Anyone can join AI•ON as a research contributor. We do not screen members based on education credentials, affiliation, or any other attribute. Contributions should speak on their own merit.
All code deliverables are open-sourced. In particular, all experiments released by AI•ON should be accompanied by properly documented open-source code to reproduce them.
The entirety of the research process should take place in the open, and in particular all communications between researchers should be public and archived.
We are committed to advancing science in a meaningful way. We will only publish on our website problems that we believe are both important and scientifically sound, and that can maximize the impact we can have using our limited resources. We achieve this through rigorous curation of the proposed research problems.

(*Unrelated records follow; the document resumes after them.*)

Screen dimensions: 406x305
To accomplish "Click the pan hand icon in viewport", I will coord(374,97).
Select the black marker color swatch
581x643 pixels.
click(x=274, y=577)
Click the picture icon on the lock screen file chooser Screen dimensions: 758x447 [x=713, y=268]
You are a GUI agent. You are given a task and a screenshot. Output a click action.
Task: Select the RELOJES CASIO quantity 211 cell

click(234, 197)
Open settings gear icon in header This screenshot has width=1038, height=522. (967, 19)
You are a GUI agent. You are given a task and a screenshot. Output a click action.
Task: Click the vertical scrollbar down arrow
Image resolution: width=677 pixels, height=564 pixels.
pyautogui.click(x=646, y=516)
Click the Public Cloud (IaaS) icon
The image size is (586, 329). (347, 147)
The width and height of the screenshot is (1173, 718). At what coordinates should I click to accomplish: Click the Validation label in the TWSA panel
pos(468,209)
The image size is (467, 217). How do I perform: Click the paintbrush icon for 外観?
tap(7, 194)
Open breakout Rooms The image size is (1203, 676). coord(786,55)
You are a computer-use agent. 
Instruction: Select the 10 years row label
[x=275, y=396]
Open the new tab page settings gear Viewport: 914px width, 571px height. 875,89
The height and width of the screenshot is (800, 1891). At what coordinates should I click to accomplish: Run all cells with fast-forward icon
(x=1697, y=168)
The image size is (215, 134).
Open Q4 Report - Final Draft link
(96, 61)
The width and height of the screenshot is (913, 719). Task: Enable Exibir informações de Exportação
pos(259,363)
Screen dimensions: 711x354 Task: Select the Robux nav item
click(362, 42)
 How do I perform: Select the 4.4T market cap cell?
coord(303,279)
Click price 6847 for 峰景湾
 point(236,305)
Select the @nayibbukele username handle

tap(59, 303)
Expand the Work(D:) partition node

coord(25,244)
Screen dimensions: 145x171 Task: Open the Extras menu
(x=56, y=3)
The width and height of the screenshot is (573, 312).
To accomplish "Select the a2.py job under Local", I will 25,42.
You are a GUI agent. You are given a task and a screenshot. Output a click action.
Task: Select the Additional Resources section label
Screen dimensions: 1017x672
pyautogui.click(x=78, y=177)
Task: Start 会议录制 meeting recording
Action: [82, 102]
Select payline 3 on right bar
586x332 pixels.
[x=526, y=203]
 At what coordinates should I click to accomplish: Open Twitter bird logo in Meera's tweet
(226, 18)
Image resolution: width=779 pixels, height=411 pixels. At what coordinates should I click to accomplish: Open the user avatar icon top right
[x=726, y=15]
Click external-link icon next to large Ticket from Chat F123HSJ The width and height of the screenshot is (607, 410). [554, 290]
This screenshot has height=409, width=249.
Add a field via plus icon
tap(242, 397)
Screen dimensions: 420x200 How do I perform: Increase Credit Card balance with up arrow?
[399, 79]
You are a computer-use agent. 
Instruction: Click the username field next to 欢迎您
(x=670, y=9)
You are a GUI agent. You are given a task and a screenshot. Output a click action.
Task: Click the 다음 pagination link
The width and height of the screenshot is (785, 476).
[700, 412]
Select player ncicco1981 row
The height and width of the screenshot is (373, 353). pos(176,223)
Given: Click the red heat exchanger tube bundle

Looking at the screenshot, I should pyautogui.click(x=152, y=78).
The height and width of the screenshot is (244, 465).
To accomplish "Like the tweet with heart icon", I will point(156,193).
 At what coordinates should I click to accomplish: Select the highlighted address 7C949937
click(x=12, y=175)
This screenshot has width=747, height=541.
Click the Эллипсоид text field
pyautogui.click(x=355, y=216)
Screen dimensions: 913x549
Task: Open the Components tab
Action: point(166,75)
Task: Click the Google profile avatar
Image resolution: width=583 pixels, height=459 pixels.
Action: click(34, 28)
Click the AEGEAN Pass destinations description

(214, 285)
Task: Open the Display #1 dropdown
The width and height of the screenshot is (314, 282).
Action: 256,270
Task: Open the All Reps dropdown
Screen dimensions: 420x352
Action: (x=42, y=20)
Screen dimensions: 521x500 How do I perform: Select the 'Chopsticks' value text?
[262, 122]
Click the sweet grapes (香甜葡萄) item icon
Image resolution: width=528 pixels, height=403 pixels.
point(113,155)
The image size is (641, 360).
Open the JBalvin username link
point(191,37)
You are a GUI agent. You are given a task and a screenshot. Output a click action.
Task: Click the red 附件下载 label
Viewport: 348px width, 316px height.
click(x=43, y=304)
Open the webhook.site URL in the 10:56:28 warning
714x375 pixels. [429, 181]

The fact that anyone can jump into the research process regardless of affiliation or credentials should lead to more robust findings and faster progress, not to shoddiness. We achieve this through an uncompromising adherence to the scientific method throughout each and every of our projects. Because the entire research process takes place in the open and involves many independent and disinterest individuals, we can set a standard of scientific rigor that would be unrealistic in academia or industry. No trust required: every claim can be quickly verified, every experiment can be easily reproduced.
There is a tremendous amount of student interest in artificial intelligence and machine learning, and the supply of learning opportunities is no longer keeping up with the demand. Machine learning conferences and machine learning classes at universities everywhere are overflowing. This will only get more dire in the next few years. As a result, there is a pressing need for alternative learning avenues for newcomers to the field. We are committed to growing AI•ON into a viable, large-scale process to educate the machine learning experts that the world will need in coming years.
We believe that the best way to learn is by working as a team on applied projects. Learn by doing, and collaborate with others both in quality of mentor and mentee.
We believe that a core tenet of learning and teaching, which is often overlooked, is sustainable motivation. Student projects are sometimes devoid of meaning beyond the walls of the university, which undermines student motivation and thus adversely affects the learning experience. Applied research propects proposed by AI•ON all deal with meaningful, real problems, and as result the solutions developed by AI•ON contributors are likely to find impactful applications in the real world. We believe this is the best way to solve the problem of sustainable motivation.
Research can be done in isolation. Learning can be done in isolation. However, we believe that contact with others can accelerate research and learning by several orders of magnitude. Communication is a catalyzer of progress, and in an age where communication is free and reaches globally, we intend on maximally leveraging this catalyzer.
This goes beyond teaching, passing on best practices, or mentorship. As a community, we can tackle problems that would have been out of reach for us as a collection of individuals: we can crowd-source data on a large scale, we can brainstorm ideas far and wide across scientific fields, and we may even be able to pool computing resources in the future.
The Inspiration behind AI•ON
Arxiv, the pulse of the artificial intelligence research community.
Github, and the open-source community that has grown around it.